SELECTION:
------

The best way to cook shrimp
When I tell people this recipe they're always disappointed because I'm a Chef and they want something complicated. You can make it complicated if you want, but my tastes are rather simple.
Hold the shrimp and paring knife like you did when you deveined it except hold the knife like you normally would. Cut along the back of the shrimp again except this time cut from the tail to the front. Not to deep though. Set the knife to the side, and press down on the back of the shrimp with your thumb until it splits in half and the sides are laying flat. Congratulations you just butterflied your shrimp. Place on a sheet tray cover with clarified butter, season w/ Salt and Pepper. Bake in a Preheated Oven at 350 degrees for 3-4 minutes. Shrimp cooks VERY fast this way so keep an eye on it.
If you cooked it right the shrimp will melt in your mouth!!
Crab Stuffed Shrimp with Orange Hollandaise
If your trying to impress someone you can alter it just a bit. It's still super easy, but it has great plate presentation!!

------

SUPPLIED ENTRIES:
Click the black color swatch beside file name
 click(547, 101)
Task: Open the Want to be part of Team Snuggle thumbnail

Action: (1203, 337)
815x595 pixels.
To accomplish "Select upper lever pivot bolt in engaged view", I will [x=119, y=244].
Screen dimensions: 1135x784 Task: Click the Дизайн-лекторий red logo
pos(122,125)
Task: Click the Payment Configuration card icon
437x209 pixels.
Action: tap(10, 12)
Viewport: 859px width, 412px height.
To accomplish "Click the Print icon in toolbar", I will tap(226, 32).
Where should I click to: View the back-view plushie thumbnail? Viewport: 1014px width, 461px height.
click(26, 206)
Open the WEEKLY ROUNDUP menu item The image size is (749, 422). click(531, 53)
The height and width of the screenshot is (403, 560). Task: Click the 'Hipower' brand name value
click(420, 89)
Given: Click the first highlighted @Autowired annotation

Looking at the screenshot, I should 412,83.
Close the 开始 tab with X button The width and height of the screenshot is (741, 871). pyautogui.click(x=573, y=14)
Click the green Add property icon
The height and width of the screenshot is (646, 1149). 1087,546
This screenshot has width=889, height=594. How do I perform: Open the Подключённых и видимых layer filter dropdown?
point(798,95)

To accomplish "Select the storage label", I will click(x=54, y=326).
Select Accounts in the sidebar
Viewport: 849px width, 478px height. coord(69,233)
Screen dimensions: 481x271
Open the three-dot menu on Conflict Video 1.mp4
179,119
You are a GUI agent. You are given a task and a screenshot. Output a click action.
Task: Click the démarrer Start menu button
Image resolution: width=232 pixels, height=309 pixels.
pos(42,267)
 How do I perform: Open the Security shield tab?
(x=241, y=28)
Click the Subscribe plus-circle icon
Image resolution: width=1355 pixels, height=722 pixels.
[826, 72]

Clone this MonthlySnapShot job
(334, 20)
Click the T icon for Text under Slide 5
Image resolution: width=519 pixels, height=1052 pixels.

------

EXERCISES:
**1.** Transcribe the shrimp recipe, starting with "Hold the shrimp" and going on through "in your mouth!!".
**2.** Pick up the shrimp recipe where it stops, and keep writing it from there.

RESULTS BY TASK:
**1.**
Hold the shrimp and paring knife like you did when you deveined it except hold the knife like you normally would. Cut along the back of the shrimp again except this time cut from the tail to the front. Not to deep though. Set the knife to the side, and press down on the back of the shrimp with your thumb until it splits in half and the sides are laying flat. Congratulations you just butterflied your shrimp. Place on a sheet tray cover with clarified butter, season w/ Salt and Pepper. Bake in a Preheated Oven at 350 degrees for 3-4 minutes. Shrimp cooks VERY fast this way so keep an eye on it.
If you cooked it right the shrimp will melt in your mouth!!

**2.**
Buy some Crab meat (NOT imitation! You can't impress anyone with imitation crab meat!) Place a little crab meat on the back of the shrimp and bake. Cooking time will very depending on the size of shrimp and amount of crab meat you place on it, but probably between 4-6 minutes.
Buy a good Hollandaise Sauce packet. Make the Hollandaise sauce and add freshly squeezed Orange juice to it till it gets to the taste you desire. If you want to make fresh Hollandaise I can tell you how to make a great one, but it's a pain in the butt from start to finish. You can't save fresh hollandaise either because if you keep it too warm the eggs scramble, and if you keep it too cold the butter solidifies. So I recommend the packets for home cooking.
Place the Crab-Stuffed Shrimp on a plate and spoon the Orange Hollandaise over each one. Sprinkle some Paprika over top for color and serve with Rice Pilaf and Sauteed Asparagus Spears.
There you go, fine dining in your own house!! If you try any of these ideas let me know what you think...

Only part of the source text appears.